A BROAD ROMAN ACCENT
Miranda spent a week in L.A. in December doing the interviews required by her contract, and she stayed for the premiere of the American version, which had been cut to get an R rating, but she left right after the premiere. She was two months’ pregnant and wanted to go home. She was four months’ pregnant when the film opened in Rome, dubbed into Italian. She was the only one who didn’t enjoy it. She sat between her husband and her mother-in-law.
She’d turned down several offers from Gordon Talbot at Leviathan, and later on she turned down several job offers from Guido’s father: she could be a secretary at the movie-supply house; she could be a salesperson; she could be a consultant; she could be whatever she wanted to be at Graziano Brothers Movie Supply Company.
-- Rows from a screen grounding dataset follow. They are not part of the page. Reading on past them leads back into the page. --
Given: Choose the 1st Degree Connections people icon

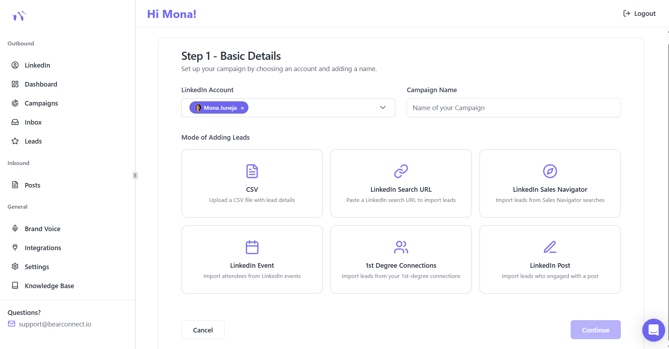Looking at the screenshot, I should (401, 247).
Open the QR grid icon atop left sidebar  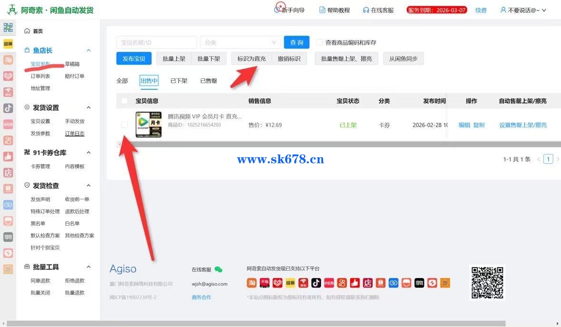pos(8,28)
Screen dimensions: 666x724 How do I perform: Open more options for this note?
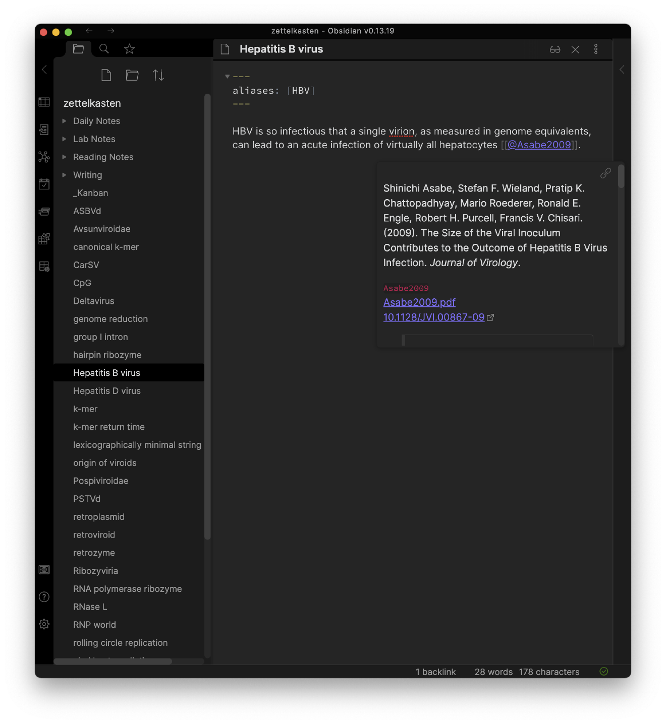click(596, 49)
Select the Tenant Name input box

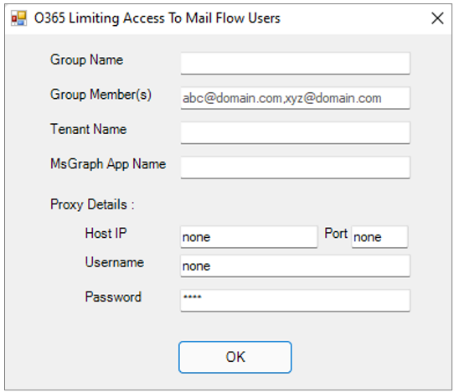[295, 132]
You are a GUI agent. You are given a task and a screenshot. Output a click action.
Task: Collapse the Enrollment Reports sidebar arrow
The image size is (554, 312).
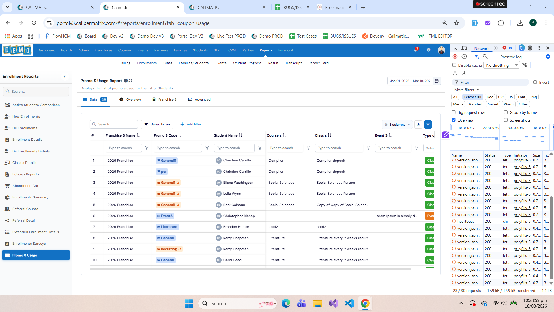(65, 77)
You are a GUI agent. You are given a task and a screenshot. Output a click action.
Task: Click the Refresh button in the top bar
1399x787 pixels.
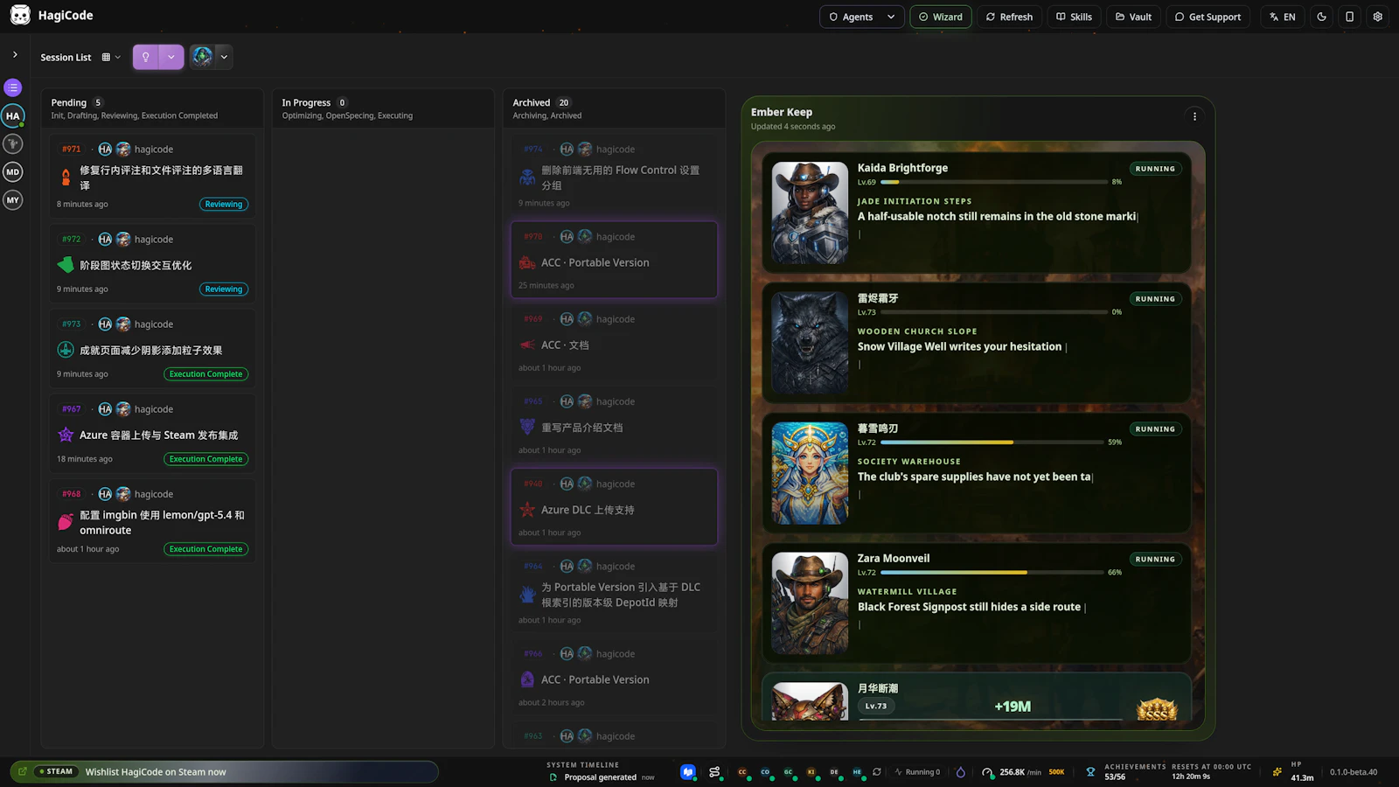pos(1009,17)
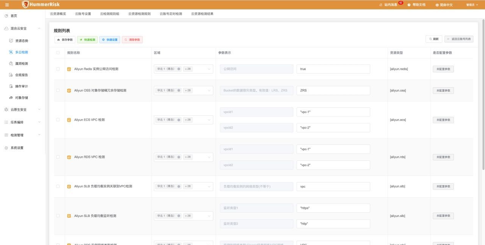
Task: Click the 快速检测 button
Action: coord(87,39)

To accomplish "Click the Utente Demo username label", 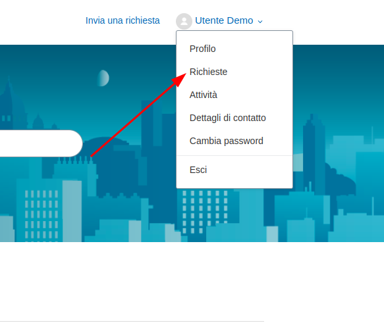I will pyautogui.click(x=224, y=20).
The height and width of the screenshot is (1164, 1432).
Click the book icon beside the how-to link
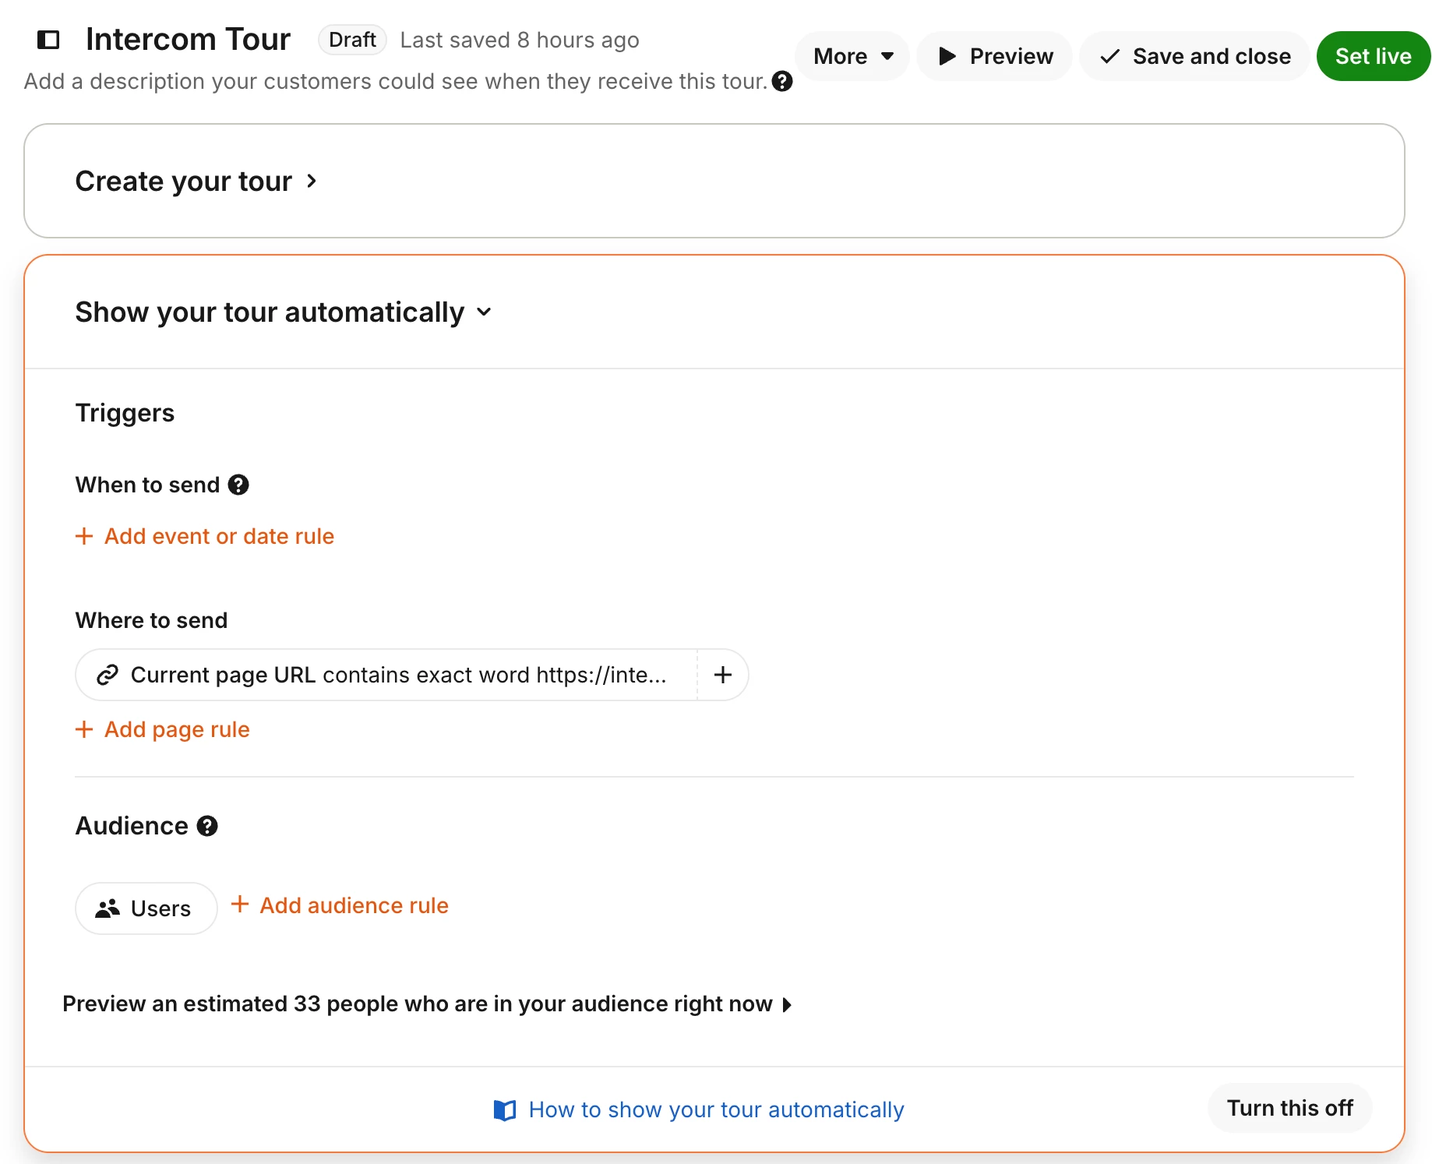pyautogui.click(x=505, y=1109)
But what she wanted to be was a book conservator, and on the basis of a strong recommendation from Margot, who’d given her away at her wedding at the end of August, she had apprenticed herself to a conservator in Rome, working with her hands: folding, sewing, pressing, cutting. She gave her mother-in-law fits by riding Guido’s Vespa 40X to work every morning, to Signor Melozzo’s studio near the Piazza del Popolo. On Friday afternoons she volunteered at the cat shelter in Largo Torre Argentina.
She was embarrassed by the uncut sex scenes. Not because her bare butt was on display, but because there was no rhythm to them. No give and take. No long slow buildup, the way there was with Guido. But her mother-in-law leaned over and whispered in her ear, “How lucky, to be like that with Zanni, so intimate, even if he’s from Venice.”